Production boulimique pour
Tarentel ces derniers mois. Après un album sorti à l’automne 2004 (
We move through weather) et alors qu’un nouvel EP sur le label Acuarela est annoncé (
Ghost Weight), le groupe a publié simultanément ce printemps 2 EP, esquissant chacun une facette de leur univers – en
noir et blanc, comme l’annonce leurs titres respectifs – mettant en évidence les diverses directions prises par leur musique. Ces deux opus contribuent aussi à définir tout à fait l’identité de ce groupe encore méconnu de la scène post-rock, malgré plusieurs années d’activité et une discographie convaincante, les imposant comme l’une des formations les plus stimulantes et intrigantes du genre.
Face blanche avec
Paper White. Ce EP qui se compose de quatre morceaux semble fonctionner dans la directe continuité de
We move through weather. La section rythmique y est omniprésente, martelant des boucles répétitives et élaborées. La texture des morceaux, quant à elle, passe de plages abstraites à des territoires plus instables et inquiétants, hérités de ce qui apparaît comme une nouvelle manière de composer, accordant une place plus grande aux hasards et à l’improvisation.
Le premier morceau,
Isalais straight, démarre au rythme déchaîné des percussions. Puis celles-ci disparaissent, pour une seconde partie partagée entre piano et nappes sonores, dans une ambiance éthérée dont le groupe a le secret, pour se terminer de manière abrupte, comme un atterrissage forcé. Retour au pouvoir des guitares lancinantes avec
Open letter to hummingbirds, relevées de quelques accords de piano et d’une batterie discrète, pour le morceau le plus proche des premiers travaux du groupe, rappelant certains titres d’
Ephemera et de
The order of things. Le titre suivant,
Golden state overnight laisse à nouveau la place à une rythmique étouffante, dictant le ton aux guitares, pour donner naissance à une ambiance plus froide et sombre, qui n’est pas sans rappeler le premier album de
Tortoise. Enfin, la dernière piste éponyme présente le dialogue étrange entre une formation acoustique – guitare, piano, violon et clarinette – et une batterie martiale, qui aboutit à une musique comme schizophrène, hésitant entre le cœur et les jambes.

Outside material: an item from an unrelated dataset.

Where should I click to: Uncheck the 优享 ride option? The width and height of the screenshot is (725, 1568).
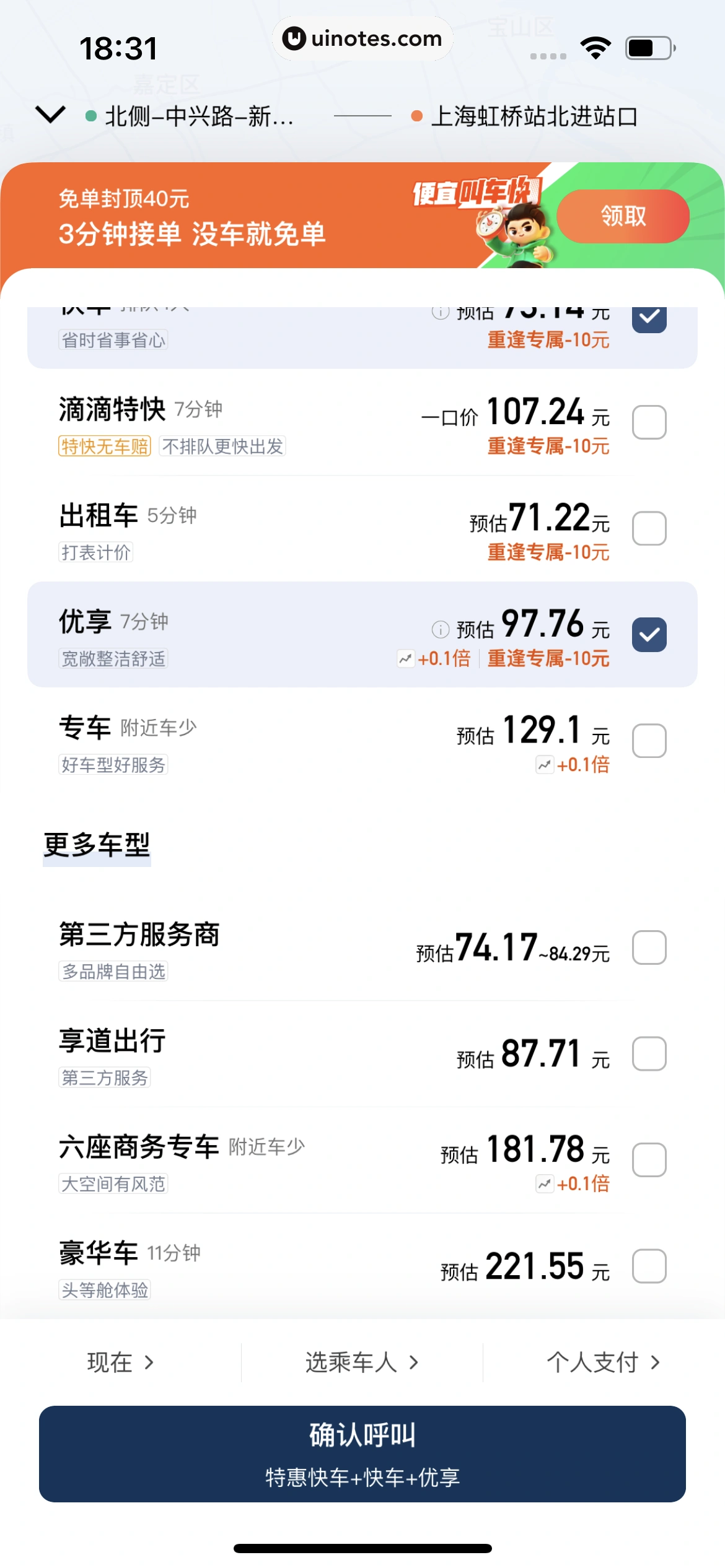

Un peu moins de 25 minutes au final, durant lesquelles
Tarentel aura présenté comme une démonstration de son savoir-faire et de ses aspirations, sans jamais tomber dans la formule ou l’artifice. La musique du groupe oscille constamment entre rock érudit et organique, proposant des compositions tout à fait émancipées des effets et artifices que s’évertuent à répéter certains groupes de la mouvance post-rock. Mais plus encore que de mettre en évidence ses qualités musicales, ce EP permet de dégager un peu mieux l’originalité de
Tarentel : leur musique ne se repose ni sur la formule, ni sur l’imitation, mais cherche constamment à se confronter à de nouveaux défis, à coloniser de nouveaux espaces.